Work to complete ->
When a line below contains the string "conservare", show that line.

Information given START

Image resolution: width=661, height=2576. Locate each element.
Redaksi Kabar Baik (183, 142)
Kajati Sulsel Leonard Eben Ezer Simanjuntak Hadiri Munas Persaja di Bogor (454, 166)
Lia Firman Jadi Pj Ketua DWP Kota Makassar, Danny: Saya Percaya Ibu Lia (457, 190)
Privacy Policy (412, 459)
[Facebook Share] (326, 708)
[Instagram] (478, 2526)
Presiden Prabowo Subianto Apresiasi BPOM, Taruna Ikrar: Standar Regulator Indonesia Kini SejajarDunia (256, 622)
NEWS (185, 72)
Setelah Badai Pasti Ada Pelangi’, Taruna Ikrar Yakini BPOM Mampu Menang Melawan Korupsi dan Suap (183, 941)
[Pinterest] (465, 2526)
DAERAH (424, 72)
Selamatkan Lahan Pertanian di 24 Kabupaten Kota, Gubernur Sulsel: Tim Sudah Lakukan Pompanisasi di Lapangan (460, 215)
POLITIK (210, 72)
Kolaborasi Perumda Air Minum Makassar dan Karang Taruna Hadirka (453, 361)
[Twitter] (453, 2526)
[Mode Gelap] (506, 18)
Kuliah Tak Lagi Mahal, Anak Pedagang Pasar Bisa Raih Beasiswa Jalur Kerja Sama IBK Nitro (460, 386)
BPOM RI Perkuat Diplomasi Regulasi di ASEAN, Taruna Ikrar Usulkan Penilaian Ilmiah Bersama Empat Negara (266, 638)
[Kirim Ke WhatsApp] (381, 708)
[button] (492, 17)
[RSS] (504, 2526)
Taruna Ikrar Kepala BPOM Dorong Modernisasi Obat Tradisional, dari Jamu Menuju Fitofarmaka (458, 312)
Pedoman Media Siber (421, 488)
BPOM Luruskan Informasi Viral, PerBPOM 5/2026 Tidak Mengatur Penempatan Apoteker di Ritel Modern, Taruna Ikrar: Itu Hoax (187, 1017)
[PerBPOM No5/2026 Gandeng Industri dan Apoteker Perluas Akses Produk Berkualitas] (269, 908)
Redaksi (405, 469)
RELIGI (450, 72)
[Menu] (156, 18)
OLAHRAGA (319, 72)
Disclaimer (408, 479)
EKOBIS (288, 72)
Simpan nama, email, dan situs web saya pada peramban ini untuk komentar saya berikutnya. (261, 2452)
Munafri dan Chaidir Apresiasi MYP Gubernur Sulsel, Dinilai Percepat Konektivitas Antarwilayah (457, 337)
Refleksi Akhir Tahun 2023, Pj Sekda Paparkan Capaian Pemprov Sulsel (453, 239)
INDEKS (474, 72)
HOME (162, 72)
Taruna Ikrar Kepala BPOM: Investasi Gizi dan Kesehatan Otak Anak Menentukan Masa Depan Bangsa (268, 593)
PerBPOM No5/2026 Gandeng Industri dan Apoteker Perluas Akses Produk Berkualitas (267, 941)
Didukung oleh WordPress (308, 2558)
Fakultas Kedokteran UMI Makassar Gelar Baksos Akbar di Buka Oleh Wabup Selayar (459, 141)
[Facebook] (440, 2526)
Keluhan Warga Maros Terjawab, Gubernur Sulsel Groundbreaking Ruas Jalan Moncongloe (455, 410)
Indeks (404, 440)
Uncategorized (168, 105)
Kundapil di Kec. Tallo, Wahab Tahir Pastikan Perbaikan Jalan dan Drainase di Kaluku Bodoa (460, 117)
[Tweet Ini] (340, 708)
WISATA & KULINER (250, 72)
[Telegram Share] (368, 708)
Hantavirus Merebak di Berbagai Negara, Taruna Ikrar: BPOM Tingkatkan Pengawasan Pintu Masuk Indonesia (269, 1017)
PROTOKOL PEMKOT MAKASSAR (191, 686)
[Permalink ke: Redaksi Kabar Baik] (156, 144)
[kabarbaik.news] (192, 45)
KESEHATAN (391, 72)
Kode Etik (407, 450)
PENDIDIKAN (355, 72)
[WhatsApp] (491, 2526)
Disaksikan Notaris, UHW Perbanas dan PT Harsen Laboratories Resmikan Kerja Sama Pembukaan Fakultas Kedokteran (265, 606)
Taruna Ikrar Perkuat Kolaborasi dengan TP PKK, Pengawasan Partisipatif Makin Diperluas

Information given END
Information given START

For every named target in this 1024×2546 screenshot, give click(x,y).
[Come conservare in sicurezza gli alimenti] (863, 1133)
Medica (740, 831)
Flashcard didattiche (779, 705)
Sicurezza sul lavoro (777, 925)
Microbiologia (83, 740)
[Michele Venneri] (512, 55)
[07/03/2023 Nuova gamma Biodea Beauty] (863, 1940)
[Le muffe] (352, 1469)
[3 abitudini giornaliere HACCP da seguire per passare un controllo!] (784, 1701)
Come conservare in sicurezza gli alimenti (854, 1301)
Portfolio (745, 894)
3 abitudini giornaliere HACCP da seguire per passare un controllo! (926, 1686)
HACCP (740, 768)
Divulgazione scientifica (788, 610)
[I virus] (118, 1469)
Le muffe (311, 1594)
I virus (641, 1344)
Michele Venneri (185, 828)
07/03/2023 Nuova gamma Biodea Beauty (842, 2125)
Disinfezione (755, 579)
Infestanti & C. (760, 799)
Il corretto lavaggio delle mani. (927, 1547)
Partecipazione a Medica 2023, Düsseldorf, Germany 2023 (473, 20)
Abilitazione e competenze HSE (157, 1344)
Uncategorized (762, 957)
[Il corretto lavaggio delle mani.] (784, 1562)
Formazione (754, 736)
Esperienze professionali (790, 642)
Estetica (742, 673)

Information given END
Information given START

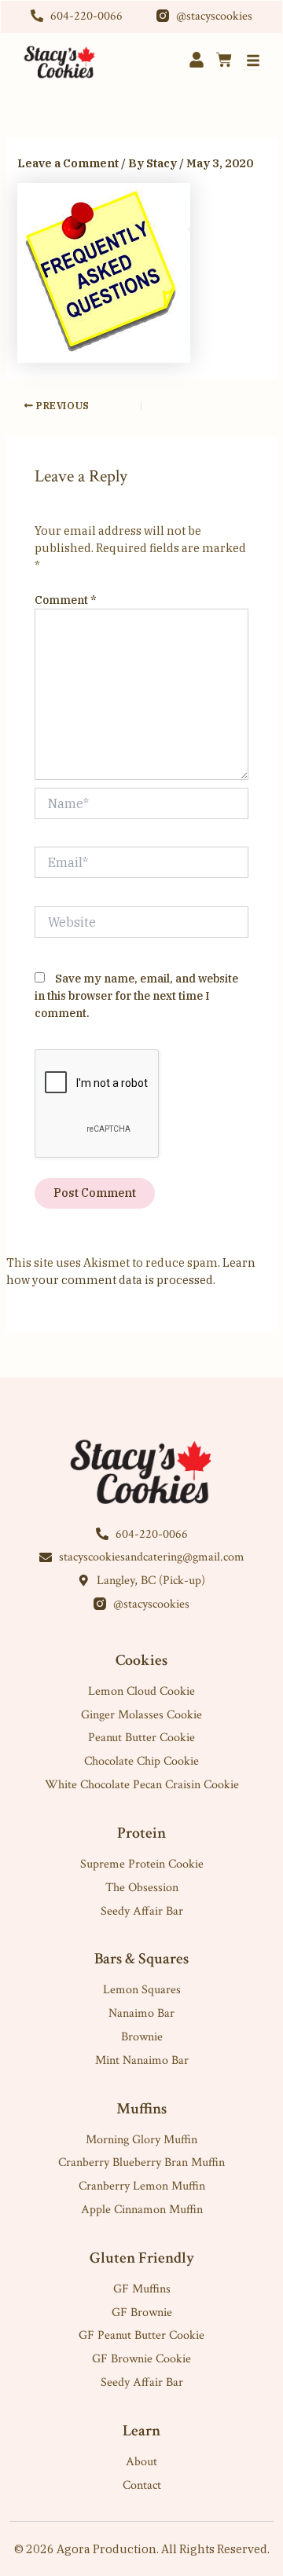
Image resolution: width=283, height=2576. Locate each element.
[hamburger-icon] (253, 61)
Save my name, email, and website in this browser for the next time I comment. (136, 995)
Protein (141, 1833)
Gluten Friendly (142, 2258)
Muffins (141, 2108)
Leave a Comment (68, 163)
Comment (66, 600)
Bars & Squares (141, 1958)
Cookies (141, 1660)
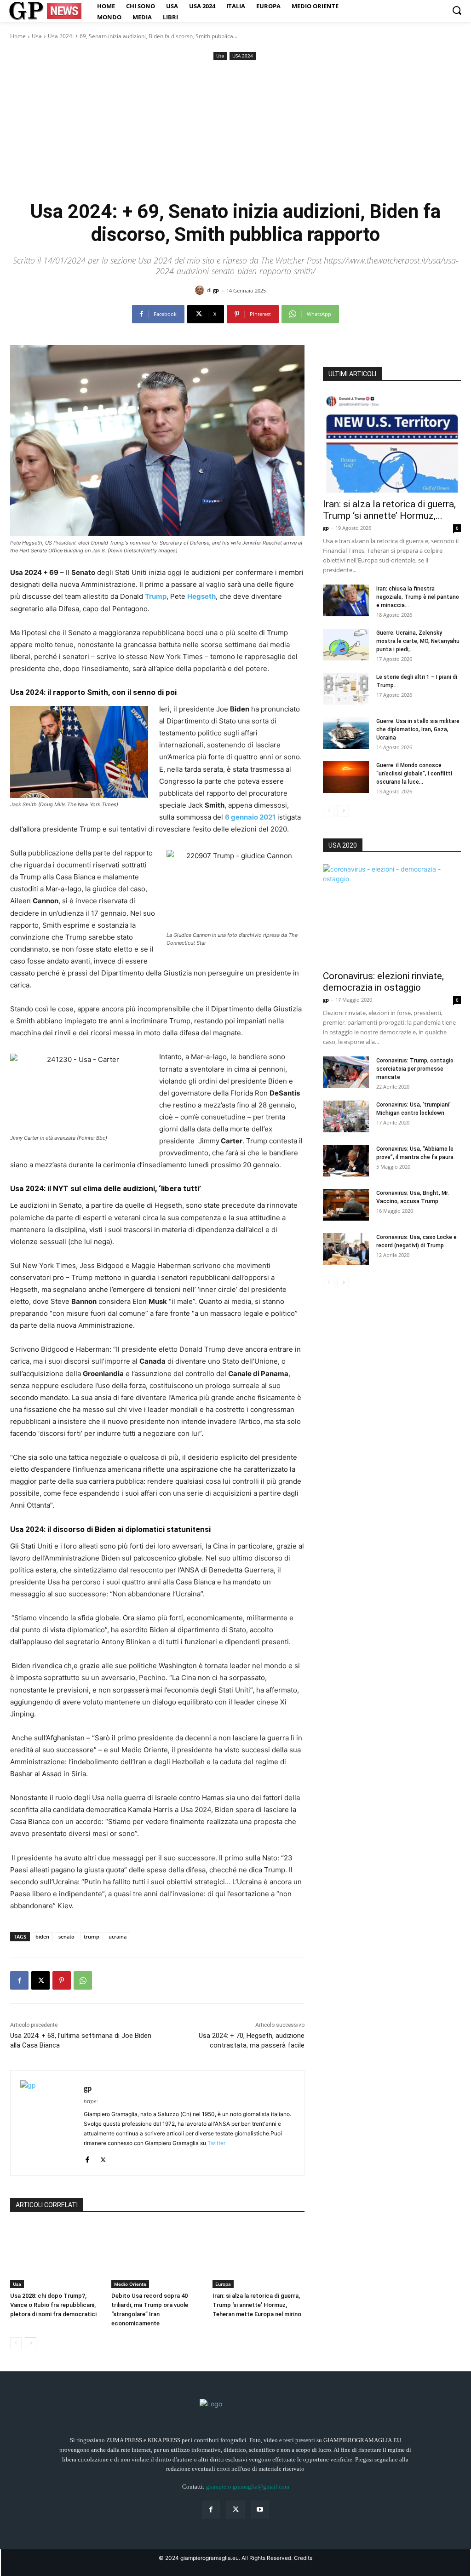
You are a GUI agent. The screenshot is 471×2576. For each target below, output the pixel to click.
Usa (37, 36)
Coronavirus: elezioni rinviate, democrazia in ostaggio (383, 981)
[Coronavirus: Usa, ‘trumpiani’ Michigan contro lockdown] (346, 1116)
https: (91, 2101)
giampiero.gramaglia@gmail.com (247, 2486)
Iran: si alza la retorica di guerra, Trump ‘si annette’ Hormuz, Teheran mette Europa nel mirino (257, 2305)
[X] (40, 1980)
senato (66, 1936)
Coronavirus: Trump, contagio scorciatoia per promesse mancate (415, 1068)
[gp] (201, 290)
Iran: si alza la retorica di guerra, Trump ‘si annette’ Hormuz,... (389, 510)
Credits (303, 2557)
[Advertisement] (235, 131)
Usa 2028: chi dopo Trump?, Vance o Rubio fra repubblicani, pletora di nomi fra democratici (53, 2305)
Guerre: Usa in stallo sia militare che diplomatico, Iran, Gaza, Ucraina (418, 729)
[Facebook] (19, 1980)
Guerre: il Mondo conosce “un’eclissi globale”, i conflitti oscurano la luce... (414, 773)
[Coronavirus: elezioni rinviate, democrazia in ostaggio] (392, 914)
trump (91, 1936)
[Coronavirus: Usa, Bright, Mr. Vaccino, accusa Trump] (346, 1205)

Information given END

Solution to this problem ->
[Come conservare in sicurezza gli alimenti] (863, 1133)
Come conservare in sicurezza gli alimenti (854, 1301)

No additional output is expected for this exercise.